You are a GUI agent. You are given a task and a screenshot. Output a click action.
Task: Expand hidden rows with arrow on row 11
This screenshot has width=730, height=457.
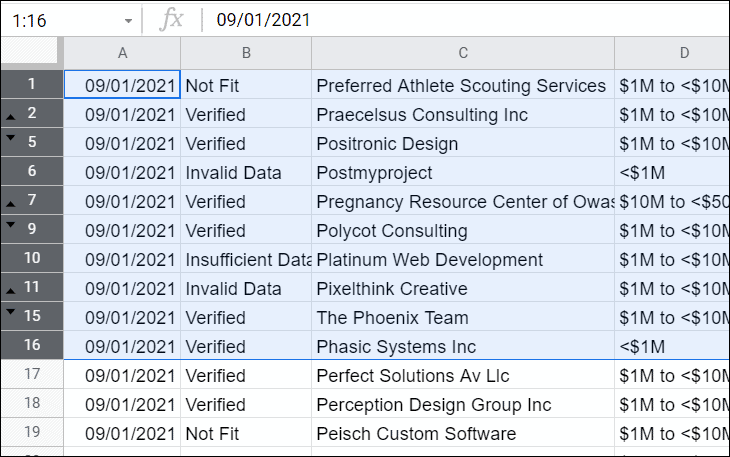click(x=10, y=293)
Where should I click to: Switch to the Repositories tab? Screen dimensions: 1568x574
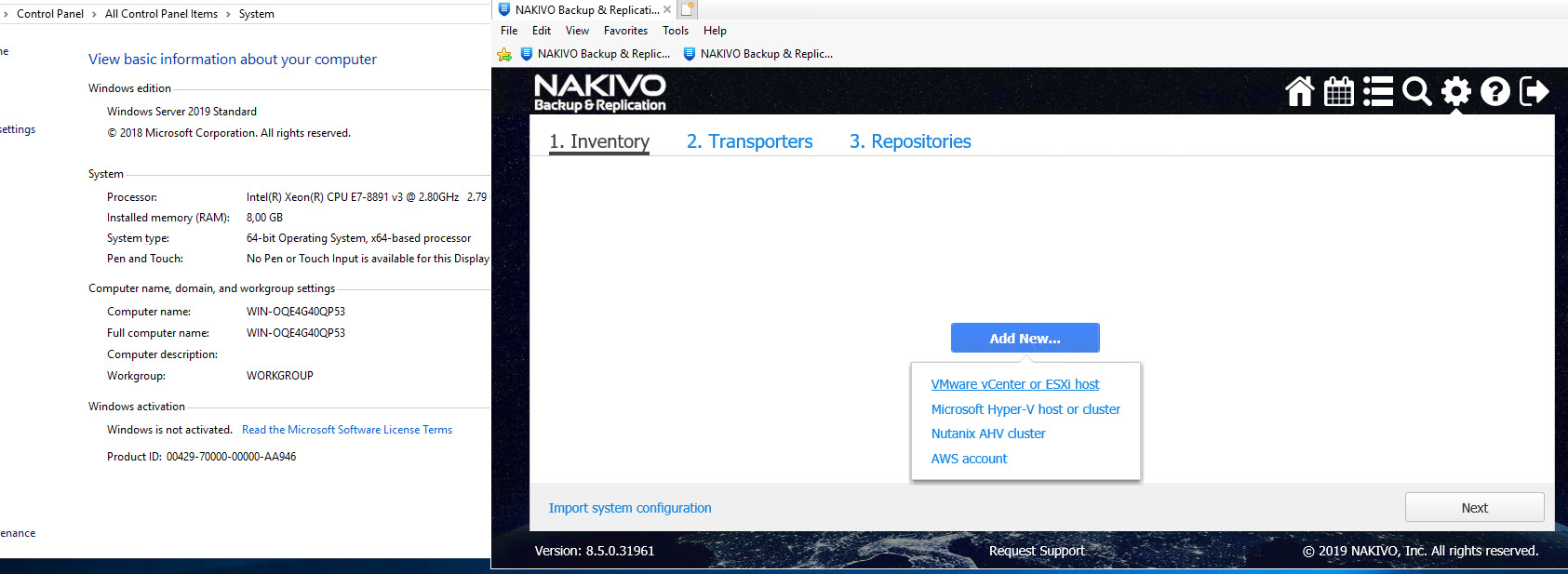point(909,141)
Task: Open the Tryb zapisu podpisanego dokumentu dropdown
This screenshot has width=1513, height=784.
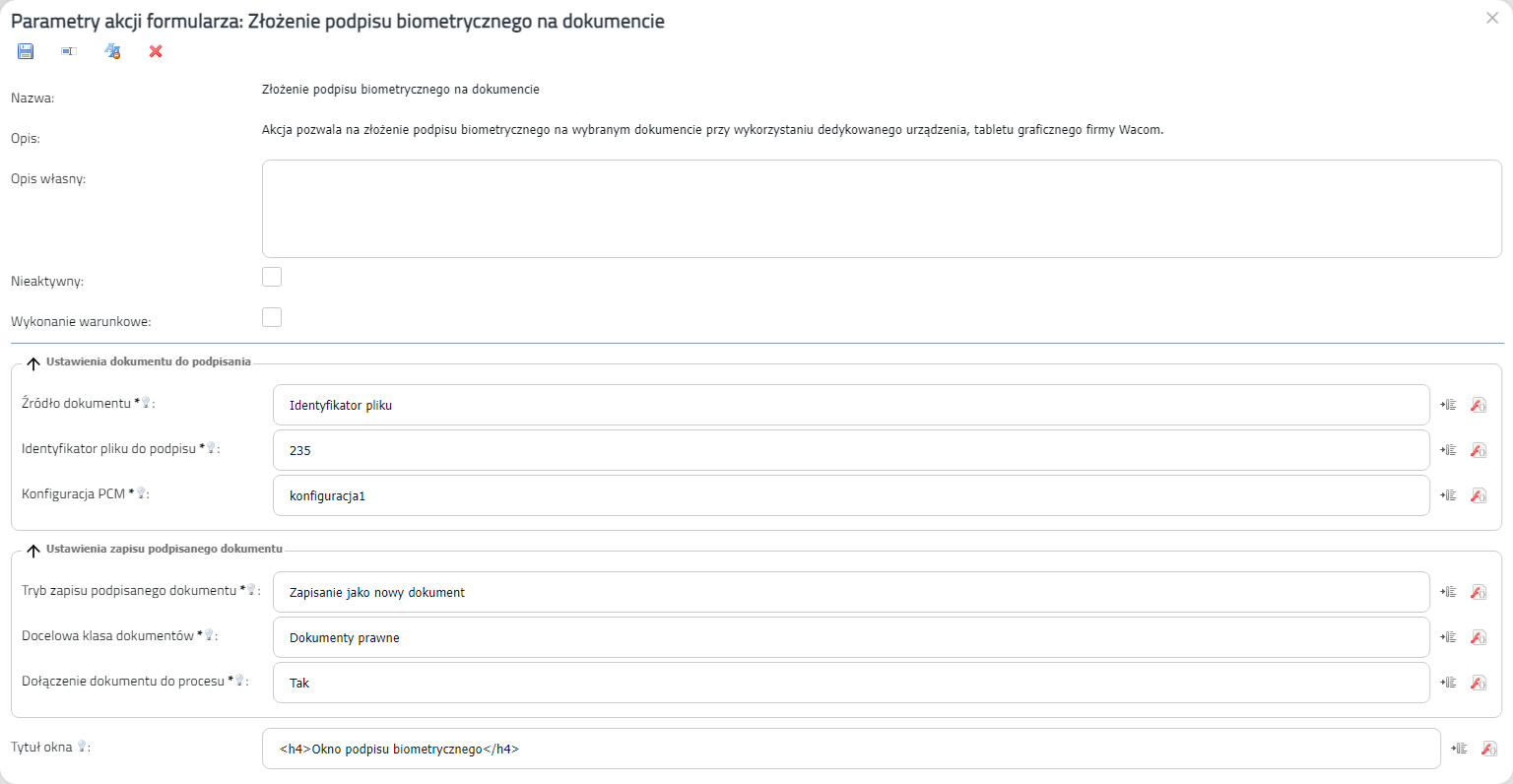Action: click(x=851, y=592)
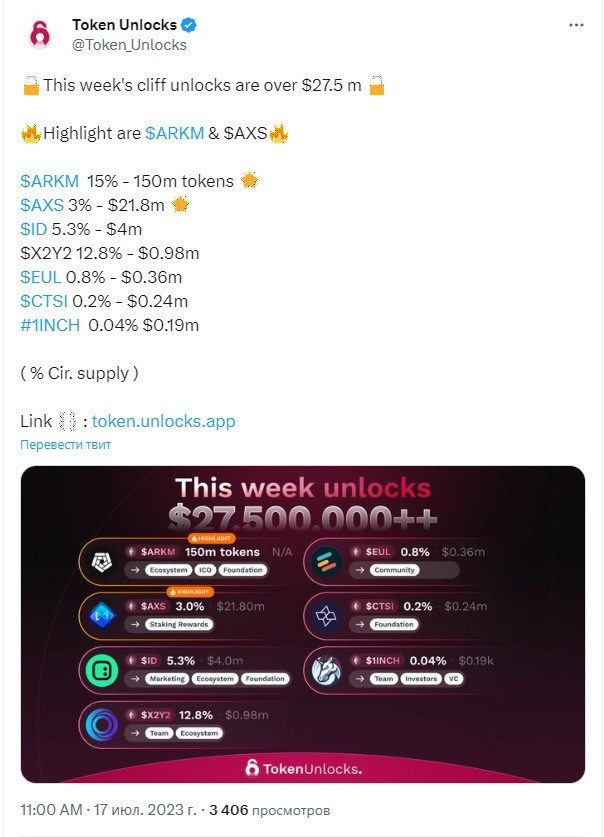Screen dimensions: 604x837
Task: Click the Token Unlocks display name
Action: 124,25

[Aim]:
Reproduce every one of the lines above word for word, omitting the pictures.

[Result of this task]:
You are a GUI agent. You are given a task and a screenshot. Output a click action.
Task: Expand hidden rows with arrow on row 11
This screenshot has width=730, height=457.
click(x=10, y=293)
Where should I click to: Switch to the Repositories tab? Screen dimensions: 1568x574
point(909,141)
Task: Open the Tryb zapisu podpisanego dokumentu dropdown
This screenshot has width=1513, height=784.
Action: click(x=851, y=592)
Screen dimensions: 604x837
Task: Click the Token Unlocks display name
Action: 124,25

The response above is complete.